Use the second method to have a class manager handle the objects (emails or users). This follows the single-responsibility-principle.
In Ruby I'd do this:
email = Email.deliver(recipient, subject, message)
The correspoding class would look something like this:
class Email
def self.deliver(recipient, subject, message)
# Do stuff to send mail
end
end
This is clean and easy to use.
On the delete issue: Delete the object you want to delete. So #user.delete would be best. If you want to register the administrator who deleted the user: #user.delete_by(#admin)
I agree with Daniel.
Following your first example, a lot of common widgets would also have a "collections" manager like you mentioned but they don't necessarily. A Tabs widget can show/hide one of its own tabs, without necessarily specifying a new Tab class for each individual one.
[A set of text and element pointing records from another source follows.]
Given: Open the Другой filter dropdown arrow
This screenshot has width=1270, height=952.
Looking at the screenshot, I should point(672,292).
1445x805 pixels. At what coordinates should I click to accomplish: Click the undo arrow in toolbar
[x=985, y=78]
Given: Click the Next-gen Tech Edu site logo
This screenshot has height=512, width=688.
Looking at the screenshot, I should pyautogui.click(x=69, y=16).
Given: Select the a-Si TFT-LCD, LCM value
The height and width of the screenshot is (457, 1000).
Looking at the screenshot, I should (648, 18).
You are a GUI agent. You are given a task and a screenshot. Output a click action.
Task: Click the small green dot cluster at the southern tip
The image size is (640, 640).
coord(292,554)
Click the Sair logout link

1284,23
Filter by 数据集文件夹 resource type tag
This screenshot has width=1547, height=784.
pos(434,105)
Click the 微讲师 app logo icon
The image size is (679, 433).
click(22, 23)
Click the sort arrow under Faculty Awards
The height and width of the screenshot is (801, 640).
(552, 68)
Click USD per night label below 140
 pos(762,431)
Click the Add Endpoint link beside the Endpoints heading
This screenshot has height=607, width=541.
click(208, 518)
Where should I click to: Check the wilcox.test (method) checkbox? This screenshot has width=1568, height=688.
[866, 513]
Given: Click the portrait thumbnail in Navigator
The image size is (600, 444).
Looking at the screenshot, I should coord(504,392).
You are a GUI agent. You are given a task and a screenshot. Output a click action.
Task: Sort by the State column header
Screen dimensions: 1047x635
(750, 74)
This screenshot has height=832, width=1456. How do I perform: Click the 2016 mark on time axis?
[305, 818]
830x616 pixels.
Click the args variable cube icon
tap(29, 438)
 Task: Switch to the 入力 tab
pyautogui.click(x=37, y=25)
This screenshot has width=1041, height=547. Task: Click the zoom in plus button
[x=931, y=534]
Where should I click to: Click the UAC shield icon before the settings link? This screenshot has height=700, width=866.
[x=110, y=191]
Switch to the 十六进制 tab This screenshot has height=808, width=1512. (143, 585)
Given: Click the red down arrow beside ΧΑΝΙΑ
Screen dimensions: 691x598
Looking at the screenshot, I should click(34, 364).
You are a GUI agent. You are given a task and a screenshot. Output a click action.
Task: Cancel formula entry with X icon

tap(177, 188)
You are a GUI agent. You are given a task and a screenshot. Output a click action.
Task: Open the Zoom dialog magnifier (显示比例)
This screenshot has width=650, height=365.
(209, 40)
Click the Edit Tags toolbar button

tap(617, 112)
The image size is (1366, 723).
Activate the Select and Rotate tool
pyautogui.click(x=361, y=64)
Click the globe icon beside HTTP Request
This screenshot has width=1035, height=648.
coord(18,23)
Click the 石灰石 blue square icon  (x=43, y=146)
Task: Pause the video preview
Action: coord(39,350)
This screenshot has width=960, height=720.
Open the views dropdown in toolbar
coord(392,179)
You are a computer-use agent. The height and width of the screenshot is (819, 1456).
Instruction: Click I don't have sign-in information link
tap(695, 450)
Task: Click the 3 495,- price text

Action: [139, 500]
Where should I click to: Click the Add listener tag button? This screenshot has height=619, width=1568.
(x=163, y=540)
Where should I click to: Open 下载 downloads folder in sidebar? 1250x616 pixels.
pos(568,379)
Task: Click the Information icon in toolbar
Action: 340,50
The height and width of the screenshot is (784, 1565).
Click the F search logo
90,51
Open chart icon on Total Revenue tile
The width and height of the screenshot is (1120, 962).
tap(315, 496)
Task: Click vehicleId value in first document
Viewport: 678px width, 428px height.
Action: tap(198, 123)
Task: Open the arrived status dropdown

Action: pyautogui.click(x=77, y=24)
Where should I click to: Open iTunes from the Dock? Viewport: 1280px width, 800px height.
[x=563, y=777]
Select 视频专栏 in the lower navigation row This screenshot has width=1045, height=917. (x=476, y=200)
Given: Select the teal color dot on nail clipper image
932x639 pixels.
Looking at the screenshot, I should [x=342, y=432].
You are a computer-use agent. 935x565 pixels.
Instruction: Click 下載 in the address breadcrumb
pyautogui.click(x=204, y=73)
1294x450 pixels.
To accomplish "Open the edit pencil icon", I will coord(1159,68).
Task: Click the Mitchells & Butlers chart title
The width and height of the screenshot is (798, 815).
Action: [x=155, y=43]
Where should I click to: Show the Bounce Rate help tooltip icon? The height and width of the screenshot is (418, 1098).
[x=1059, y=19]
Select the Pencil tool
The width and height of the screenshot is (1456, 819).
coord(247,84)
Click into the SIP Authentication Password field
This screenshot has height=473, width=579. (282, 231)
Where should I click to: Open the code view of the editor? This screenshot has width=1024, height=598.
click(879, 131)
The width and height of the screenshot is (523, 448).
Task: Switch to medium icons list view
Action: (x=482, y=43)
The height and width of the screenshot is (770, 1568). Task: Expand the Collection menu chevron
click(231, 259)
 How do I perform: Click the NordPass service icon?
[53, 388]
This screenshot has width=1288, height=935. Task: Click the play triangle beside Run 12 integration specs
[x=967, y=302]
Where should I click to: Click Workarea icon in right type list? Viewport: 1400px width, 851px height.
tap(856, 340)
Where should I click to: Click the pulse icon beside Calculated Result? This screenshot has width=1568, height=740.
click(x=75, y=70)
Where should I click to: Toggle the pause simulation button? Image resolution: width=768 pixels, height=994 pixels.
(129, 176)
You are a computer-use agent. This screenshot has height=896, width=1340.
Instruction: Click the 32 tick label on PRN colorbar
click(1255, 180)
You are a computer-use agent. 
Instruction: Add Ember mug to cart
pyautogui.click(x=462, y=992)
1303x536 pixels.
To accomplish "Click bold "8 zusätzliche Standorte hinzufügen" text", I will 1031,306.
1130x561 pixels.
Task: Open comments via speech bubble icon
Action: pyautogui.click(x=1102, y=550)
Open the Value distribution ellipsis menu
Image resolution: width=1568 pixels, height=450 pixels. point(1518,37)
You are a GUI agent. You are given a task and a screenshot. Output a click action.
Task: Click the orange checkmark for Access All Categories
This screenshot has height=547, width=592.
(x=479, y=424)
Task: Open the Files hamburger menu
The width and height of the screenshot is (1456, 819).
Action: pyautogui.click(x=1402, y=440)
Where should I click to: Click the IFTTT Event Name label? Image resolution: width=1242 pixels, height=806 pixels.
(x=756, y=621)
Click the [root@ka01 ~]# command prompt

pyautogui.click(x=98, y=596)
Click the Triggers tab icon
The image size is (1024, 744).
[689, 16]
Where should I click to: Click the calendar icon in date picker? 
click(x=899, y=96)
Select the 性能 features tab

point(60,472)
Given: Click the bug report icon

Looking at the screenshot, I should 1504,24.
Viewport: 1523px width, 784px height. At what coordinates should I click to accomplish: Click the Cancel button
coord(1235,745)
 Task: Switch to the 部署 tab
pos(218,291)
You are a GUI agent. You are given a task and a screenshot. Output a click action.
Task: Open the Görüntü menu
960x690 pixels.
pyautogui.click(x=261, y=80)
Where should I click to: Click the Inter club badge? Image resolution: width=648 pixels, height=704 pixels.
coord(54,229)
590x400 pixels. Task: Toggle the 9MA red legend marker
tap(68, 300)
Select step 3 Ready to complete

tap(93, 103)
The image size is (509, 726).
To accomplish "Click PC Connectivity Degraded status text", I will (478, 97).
I believe functionality should be encapsulated. The example of deleting a user however, is a slightly different case. Having a delete method on the User class could do stuff like clear its own internal variables, settings, etc, but it won't delete the reference to itself. I find that delete methods are better suited for collection-based classes. I wouldn't per se put the delete method on a admin class but rather on a Users "collection" class.
function Users(){
var users = [];
this.add = function(user){
// add user code
users.push(new User(user));
}
this.remove = function(user){
// remove user code and remove it from array
}
}
I don't quite see how an object can fully add/remove itself so it makes sense to me to have that functionality at the collections level. Besides that though, I would say it should be encapsulated within the class it's meant for.